1. Not so good: visiting universities at random:

On a Friday afternoon in 2010, I walked into the East China Normal University in Shanghai. I explained the guards that I was starting a company and had the desire to meet some graduate IT students. Surprisingly, I was let through. Two finance students showed me around. They were interested in my intentions but couldn’t help me more then point me to the software development building. I was let inside but there were barely any students outside the library. And the ones inside looked too busy to be disturbed. The only thing that didn’t make that trip a total failure is that I could leave my flyers on the canteen wall. However, in the following week, not one call came in. (A seperate story is how we came back to the very same uni to find great interns later) I had to find another way.

2. Better: seeking students online

Back in the office the next week, I ousted my frustrations to a friend in HR. She pointed me to a recruitment network called 51job.com. Here is the thing with 51job.com. First off, it’s in Chinese but that shouldn’t hold you back. The other: most employers pay to create a company profile and a job profile and sit back while the applicants sign up. I made that mistake as well. The amount of time spent going through resume’s was enormous and I didn’t find any good applicants. Instead, I found a liking in the resume search bar.
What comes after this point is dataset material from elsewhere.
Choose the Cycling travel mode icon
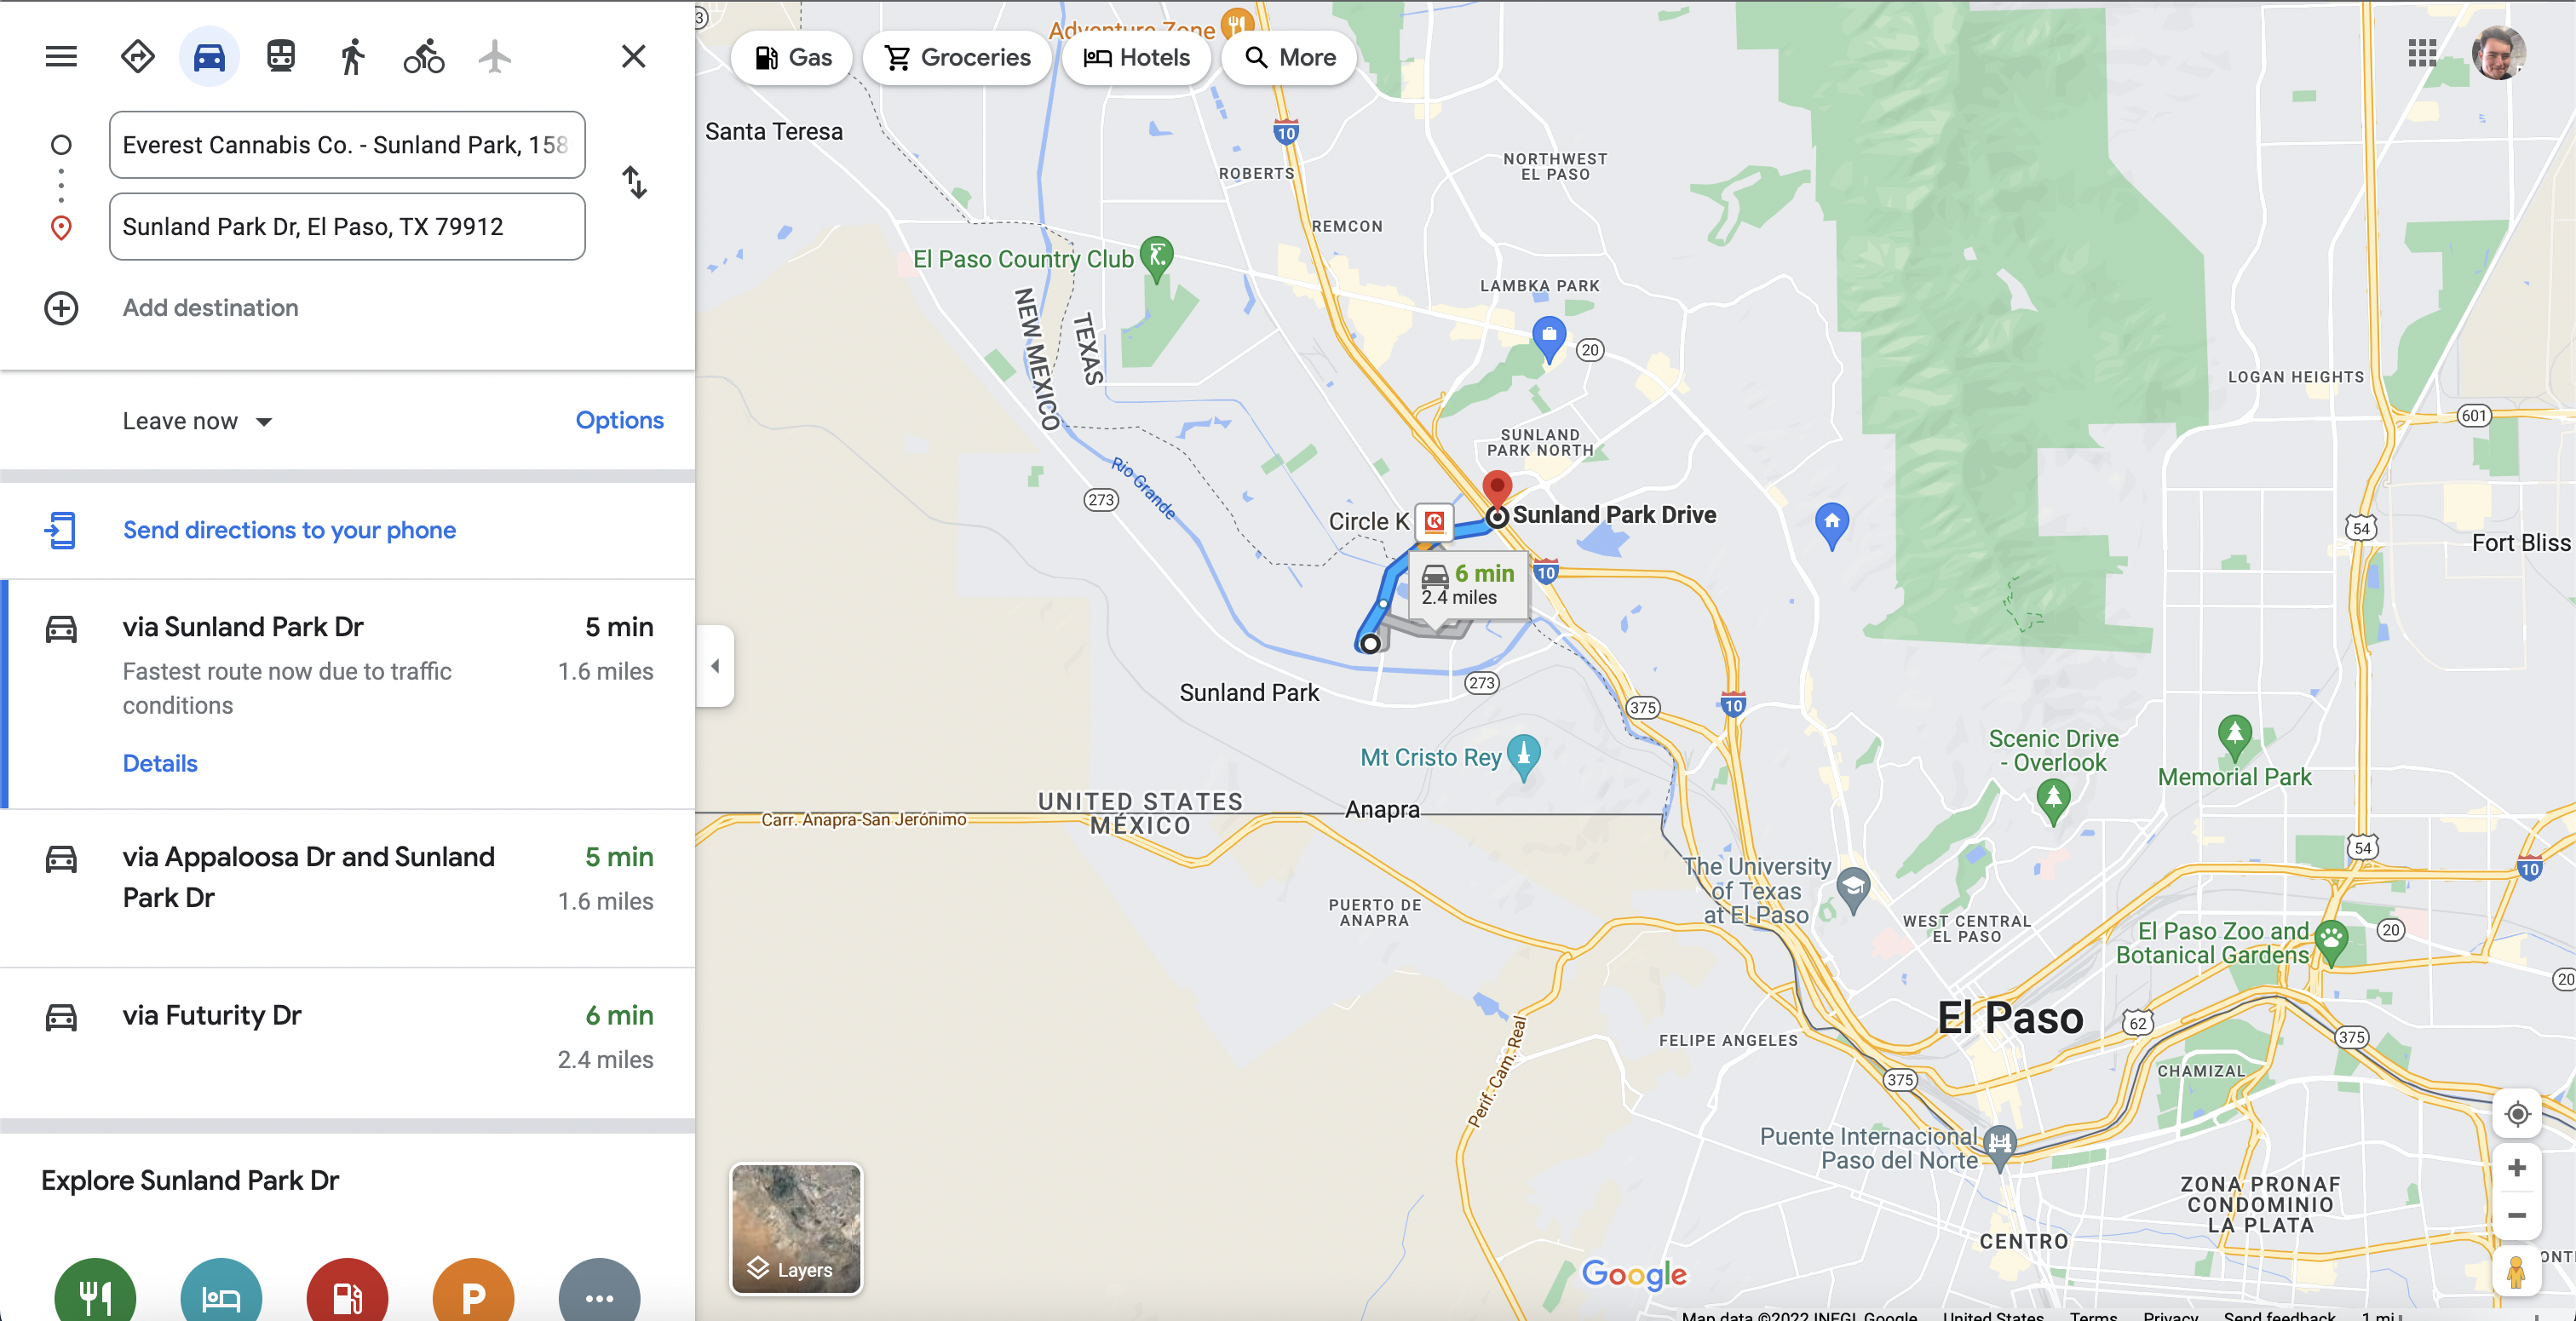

I was looking for a javascript frontend developer and was able to find a long list by narrowing down to our area in Shanghai and adding JS related terms (Like jQuery etc) into the searchbar. I then went over the remaining list and invited every candidate by telephone. This often resulted in a language/communication problem but when I did a follow up with a SMS in English I always got an answer. I usually setup interviews at coffee-shops and such. Be aware, like in every interview worldwide, that some might exaggerate their credentials. Mostly a gut driven decision to hire someone in the end I would say.

3. Best: Networking

The first team members joined with the 51job method. I then had less trouble finding additional candidates. Because I could speak out about the additional member that we needed and that would often lead to a trusted employee vouching for a friend, they usually came with a great addition to the team. At that point the company grew and we had enough Chinese employees and HR staff to take care of the remaining searches, I was just involved when we interviewed the IT related staff.

Search actively

The key takeaway I learned is to not wait for applicants to react to your job profiles. It’s way better to seek them out and the 51job website has helped me tremendously with this. At the time I tried finding team members at university, I had a wrong approach. A better way would have been to get in touch with the professors first before visiting (I learned that afterwards). Once you have a bit of a network, it’s easier to find people through your existing employees!